### Source passage
A car bomb killed four people and wounded more than two dozen in Syria’s third city Homs on Tuesday, state media said, days after the government regained full control.
The blast struck near the Al-Zahraa neighbourhood, where most residents belong to the same Alawite sect as President Bashar al-Assad.
The bomber drove the vehicle towards a checkpoint where security forces opened fire, detonating the explosives inside, state news agency SANA said.
At least 30 people were wounded in the blast, it reported.
“Some of those with minor injuries have already left hospital,” governor Talal Barazi told state television.
The bombing comes two days after the government announced it had taken full control of Homs, following the evacuation of rebel fighters from the last neighbourhood under their control.
The Russian-supervised evacuation of the Waer district was the latest blow to the rebels by government troops backed by their Russian and Iranian allies.
######
### Data extracts
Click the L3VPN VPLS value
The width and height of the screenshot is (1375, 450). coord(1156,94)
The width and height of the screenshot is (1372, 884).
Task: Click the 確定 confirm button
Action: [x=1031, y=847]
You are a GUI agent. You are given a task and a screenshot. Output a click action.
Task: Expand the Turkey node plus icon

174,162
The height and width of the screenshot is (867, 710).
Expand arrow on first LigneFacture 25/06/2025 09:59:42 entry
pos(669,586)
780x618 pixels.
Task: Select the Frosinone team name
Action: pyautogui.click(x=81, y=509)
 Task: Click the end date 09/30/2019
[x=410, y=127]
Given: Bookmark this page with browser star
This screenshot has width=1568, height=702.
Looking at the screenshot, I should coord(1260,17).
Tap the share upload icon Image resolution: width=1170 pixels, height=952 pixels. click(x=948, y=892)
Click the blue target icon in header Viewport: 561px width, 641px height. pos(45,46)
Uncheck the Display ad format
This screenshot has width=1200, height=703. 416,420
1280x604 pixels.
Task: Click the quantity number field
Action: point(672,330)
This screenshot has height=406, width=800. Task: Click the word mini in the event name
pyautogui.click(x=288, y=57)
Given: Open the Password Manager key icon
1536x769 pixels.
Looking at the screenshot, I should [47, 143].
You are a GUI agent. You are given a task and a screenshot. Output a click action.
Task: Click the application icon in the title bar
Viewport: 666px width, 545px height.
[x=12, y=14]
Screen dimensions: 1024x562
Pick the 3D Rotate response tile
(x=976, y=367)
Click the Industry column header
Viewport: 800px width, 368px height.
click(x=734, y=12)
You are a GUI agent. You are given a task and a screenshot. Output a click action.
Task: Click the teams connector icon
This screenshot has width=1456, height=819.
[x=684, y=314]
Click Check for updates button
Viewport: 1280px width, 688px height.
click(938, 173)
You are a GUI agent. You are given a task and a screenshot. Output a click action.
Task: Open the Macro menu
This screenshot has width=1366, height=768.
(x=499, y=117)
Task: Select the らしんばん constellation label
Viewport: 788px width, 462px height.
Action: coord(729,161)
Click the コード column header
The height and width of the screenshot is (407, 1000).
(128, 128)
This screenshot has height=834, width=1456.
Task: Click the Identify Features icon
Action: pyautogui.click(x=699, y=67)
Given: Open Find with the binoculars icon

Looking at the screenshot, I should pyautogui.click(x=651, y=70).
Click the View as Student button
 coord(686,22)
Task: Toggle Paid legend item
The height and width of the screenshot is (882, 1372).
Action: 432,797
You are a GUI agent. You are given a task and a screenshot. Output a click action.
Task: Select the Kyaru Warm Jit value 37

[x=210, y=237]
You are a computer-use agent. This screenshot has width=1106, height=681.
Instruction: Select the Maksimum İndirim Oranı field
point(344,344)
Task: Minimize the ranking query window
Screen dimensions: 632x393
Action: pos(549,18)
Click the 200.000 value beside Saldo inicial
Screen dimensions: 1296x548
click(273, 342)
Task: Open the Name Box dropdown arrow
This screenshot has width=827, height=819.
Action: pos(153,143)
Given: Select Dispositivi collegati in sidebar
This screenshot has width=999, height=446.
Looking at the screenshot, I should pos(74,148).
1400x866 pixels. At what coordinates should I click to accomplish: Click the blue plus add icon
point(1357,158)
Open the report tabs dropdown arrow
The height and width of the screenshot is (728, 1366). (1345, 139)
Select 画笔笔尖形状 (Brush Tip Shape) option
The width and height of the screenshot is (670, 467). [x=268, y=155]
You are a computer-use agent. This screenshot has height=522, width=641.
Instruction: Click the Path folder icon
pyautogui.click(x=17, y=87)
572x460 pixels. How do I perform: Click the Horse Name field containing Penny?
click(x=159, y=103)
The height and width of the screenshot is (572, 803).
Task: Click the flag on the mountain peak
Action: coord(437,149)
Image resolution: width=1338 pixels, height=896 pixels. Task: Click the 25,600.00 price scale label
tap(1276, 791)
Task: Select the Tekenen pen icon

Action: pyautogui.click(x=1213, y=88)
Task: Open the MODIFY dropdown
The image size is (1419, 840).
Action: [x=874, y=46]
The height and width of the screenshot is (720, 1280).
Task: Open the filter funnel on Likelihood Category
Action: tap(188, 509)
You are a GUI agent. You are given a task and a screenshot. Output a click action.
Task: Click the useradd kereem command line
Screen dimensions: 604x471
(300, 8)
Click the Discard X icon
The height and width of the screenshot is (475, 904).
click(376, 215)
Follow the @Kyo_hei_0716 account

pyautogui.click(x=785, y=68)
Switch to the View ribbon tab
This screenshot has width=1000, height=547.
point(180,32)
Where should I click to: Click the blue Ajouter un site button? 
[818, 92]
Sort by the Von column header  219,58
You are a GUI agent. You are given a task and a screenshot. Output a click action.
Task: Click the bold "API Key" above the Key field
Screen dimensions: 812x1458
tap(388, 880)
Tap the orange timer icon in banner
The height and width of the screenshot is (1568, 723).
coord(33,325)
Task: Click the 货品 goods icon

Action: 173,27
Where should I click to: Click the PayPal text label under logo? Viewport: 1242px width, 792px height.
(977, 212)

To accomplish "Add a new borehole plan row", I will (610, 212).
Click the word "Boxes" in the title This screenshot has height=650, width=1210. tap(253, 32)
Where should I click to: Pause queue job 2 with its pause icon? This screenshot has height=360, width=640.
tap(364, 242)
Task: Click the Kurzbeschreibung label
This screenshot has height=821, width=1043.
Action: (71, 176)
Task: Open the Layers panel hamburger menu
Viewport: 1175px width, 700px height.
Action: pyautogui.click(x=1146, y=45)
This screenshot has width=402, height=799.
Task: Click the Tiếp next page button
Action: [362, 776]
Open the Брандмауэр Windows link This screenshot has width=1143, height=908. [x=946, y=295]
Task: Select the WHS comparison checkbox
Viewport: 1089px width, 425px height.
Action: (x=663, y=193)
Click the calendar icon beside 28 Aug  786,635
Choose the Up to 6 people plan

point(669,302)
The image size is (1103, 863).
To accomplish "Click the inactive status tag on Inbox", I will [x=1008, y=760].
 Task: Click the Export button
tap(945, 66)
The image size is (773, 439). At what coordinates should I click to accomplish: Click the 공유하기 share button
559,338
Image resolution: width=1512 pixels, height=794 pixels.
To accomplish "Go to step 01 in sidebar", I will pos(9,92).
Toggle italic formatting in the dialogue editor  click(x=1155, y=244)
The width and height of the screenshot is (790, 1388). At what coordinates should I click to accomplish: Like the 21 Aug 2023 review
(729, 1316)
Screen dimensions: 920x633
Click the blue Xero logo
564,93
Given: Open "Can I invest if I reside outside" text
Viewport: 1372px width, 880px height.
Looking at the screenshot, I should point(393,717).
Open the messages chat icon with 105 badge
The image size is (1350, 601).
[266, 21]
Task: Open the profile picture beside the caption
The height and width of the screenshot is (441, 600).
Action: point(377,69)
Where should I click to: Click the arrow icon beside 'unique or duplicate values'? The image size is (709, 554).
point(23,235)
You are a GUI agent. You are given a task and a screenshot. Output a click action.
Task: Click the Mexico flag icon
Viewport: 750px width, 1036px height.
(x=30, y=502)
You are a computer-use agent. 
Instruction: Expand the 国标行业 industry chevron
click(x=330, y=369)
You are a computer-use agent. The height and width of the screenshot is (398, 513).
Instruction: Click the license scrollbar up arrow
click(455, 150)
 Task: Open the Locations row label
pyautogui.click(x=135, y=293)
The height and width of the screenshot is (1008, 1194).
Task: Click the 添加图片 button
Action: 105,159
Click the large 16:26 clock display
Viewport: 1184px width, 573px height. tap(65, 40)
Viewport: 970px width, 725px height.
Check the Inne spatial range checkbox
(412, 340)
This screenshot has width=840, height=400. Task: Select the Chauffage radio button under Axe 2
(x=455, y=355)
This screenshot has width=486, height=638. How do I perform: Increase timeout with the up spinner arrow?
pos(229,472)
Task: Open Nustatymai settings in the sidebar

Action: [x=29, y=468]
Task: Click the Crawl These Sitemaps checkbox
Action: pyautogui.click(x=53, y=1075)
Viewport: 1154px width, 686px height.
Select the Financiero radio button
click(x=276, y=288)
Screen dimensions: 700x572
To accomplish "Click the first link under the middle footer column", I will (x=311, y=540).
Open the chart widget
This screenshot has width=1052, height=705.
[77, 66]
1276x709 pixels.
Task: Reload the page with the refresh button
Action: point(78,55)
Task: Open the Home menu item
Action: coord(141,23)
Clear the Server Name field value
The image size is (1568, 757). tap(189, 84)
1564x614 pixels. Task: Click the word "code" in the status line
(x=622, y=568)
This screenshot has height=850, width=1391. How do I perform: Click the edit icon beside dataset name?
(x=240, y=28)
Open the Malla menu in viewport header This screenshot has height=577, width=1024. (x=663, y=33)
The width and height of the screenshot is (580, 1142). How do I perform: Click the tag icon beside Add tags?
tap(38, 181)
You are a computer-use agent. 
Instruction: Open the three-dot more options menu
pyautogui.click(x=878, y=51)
######
__Problems to work on__
[1] List every place name that appears in the news report on the Homs car bombing.
[2] Pick up the news report on the Homs car bombing after its final sentence and continue it.
The records bear no relation to the news report on the Homs car bombing.

__Results__
[1] Syria, Homs, Al-Zahraa, Waer

[2]
Since December, the rebels have lost their former bastion of Aleppo and nearly all of the areas they controlled in Damascus.
Homs’s Al-Zahraa district has been targeted repeatedly during Syria’s six-year civil war, several times by the Islamic State group.
There was also an apparent car bombing attempt near Damascus on Tuesday, SANA reported.
Police opened fire on a vehicle near a checkpoint which turned out to be carrying explosives and blew up, killing one civilian and wounding another, the news agency said.
The incident happened on the road south from the capital to Syria’s holiest Shiite Muslim shrine, the Sayyida Zeinab mausoleum.
In March, twin suicide attacks at Sayyida Zeinab killed 74 people, most of them Iraqi pilgrims.